== DIRECTIONS FOR THIS TASK ==
Copy the rows below word for word, starting with the line that contains "Select the M size row label" and going on through the line that contains "pyautogui.click(x=515, y=603)", both included.

== INFORMATION PROVIDED ==
· · · · ·

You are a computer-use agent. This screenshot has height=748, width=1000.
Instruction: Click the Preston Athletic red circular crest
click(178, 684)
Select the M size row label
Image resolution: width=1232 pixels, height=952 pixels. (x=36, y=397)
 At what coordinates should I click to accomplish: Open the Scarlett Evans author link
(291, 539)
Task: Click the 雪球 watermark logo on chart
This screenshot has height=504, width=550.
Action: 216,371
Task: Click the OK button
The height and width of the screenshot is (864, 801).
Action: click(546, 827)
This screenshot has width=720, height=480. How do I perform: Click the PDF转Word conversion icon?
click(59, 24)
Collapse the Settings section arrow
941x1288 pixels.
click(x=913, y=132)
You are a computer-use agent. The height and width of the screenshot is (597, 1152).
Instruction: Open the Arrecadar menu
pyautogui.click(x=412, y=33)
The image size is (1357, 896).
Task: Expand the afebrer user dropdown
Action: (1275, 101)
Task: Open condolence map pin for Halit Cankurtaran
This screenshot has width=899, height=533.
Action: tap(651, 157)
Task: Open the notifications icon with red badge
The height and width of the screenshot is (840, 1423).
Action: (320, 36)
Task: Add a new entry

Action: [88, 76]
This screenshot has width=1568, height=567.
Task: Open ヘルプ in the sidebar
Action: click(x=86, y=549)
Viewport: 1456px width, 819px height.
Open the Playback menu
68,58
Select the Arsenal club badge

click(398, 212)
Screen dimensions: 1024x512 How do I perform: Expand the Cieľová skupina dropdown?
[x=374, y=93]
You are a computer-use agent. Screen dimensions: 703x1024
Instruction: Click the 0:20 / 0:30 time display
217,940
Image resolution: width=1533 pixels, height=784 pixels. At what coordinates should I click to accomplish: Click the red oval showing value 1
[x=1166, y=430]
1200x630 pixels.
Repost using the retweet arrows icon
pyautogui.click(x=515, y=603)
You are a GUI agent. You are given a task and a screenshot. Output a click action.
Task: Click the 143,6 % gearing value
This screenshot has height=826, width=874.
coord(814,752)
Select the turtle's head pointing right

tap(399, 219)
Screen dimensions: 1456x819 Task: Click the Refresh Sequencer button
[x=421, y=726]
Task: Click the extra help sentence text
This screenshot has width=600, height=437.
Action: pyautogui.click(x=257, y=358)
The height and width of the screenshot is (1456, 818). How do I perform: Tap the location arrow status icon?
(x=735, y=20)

· · · · ·

== THE REPLY ==
Select the M size row label
Image resolution: width=1232 pixels, height=952 pixels. (x=36, y=397)
 At what coordinates should I click to accomplish: Open the Scarlett Evans author link
(291, 539)
Task: Click the 雪球 watermark logo on chart
This screenshot has height=504, width=550.
Action: 216,371
Task: Click the OK button
The height and width of the screenshot is (864, 801).
Action: click(546, 827)
This screenshot has width=720, height=480. How do I perform: Click the PDF转Word conversion icon?
click(59, 24)
Collapse the Settings section arrow
941x1288 pixels.
click(x=913, y=132)
You are a computer-use agent. The height and width of the screenshot is (597, 1152).
Instruction: Open the Arrecadar menu
pyautogui.click(x=412, y=33)
The image size is (1357, 896).
Task: Expand the afebrer user dropdown
Action: (1275, 101)
Task: Open condolence map pin for Halit Cankurtaran
This screenshot has width=899, height=533.
Action: tap(651, 157)
Task: Open the notifications icon with red badge
The height and width of the screenshot is (840, 1423).
Action: (320, 36)
Task: Add a new entry

Action: [88, 76]
This screenshot has width=1568, height=567.
Task: Open ヘルプ in the sidebar
Action: click(x=86, y=549)
Viewport: 1456px width, 819px height.
Open the Playback menu
68,58
Select the Arsenal club badge

click(398, 212)
Screen dimensions: 1024x512 How do I perform: Expand the Cieľová skupina dropdown?
[x=374, y=93]
You are a computer-use agent. Screen dimensions: 703x1024
Instruction: Click the 0:20 / 0:30 time display
217,940
Image resolution: width=1533 pixels, height=784 pixels. At what coordinates should I click to accomplish: Click the red oval showing value 1
[x=1166, y=430]
1200x630 pixels.
Repost using the retweet arrows icon
pyautogui.click(x=515, y=603)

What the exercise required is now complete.